But Mike kept badgering Maxie, still so angry at her that he intensified his efforts to get a reaction out of her—but he didn't succeed. When Lila told him to lay off and slammed the dressing room door in his face, Mike was angry enough to kill.

Then one night Michael's life changed forever. An hour after he left the club he realized he'd forgotten his wallet, having left it in his tux at the club. Annoyed with himself, he went back to the club to find it locked and dark. Knowing that a second-story bathroom window's lock was broken, he piled garbage cans on top of each other in a precarious stack and climbed in the window.

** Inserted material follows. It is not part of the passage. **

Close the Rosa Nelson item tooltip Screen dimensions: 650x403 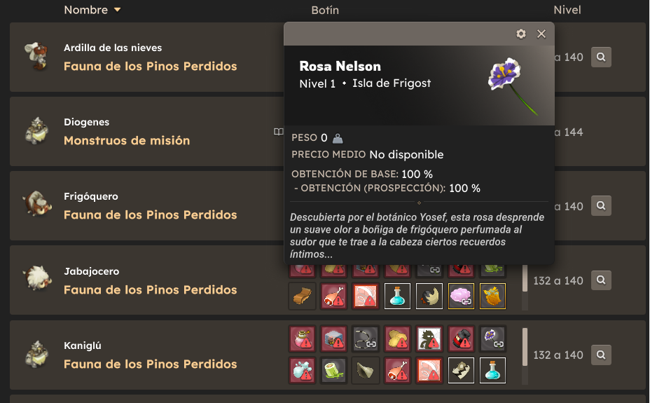pos(541,34)
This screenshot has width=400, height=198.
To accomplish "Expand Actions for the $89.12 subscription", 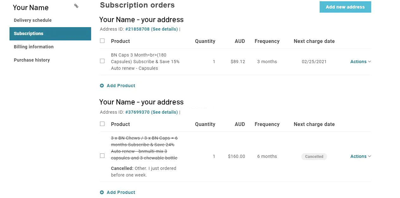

After he had his wallet, as he was leaving the club, he thought he heard something. Walking down a corridor, he saw a dim light shining from under the women's dressing room door. Silently pushing the door open, he looked in to see Maxie sitting at the table crying, but she was crying in that way that he and the other kids in the orphanage had cried: silently, as though, if they were discovered, they would be punished.

Without a conscious thought, he did what he'd always wished someone had done for him: He went to her, knelt beside her, and took her in his arms. After an initial moment of Maxie's fighting him, she calmed down and clung to him—and Mike clung to her. Had someone told him that the reason he bedded all the women was because he wanted to be close to them, that he wanted them to love him, he would have laughed, for he liked to think of himself as utterly independent, needing no one. He liked to think he was a love 'em and leave 'em guy, and he knew that's what the women thought of him. Not one of them was ever serious about a too-handsome dancer in a bar.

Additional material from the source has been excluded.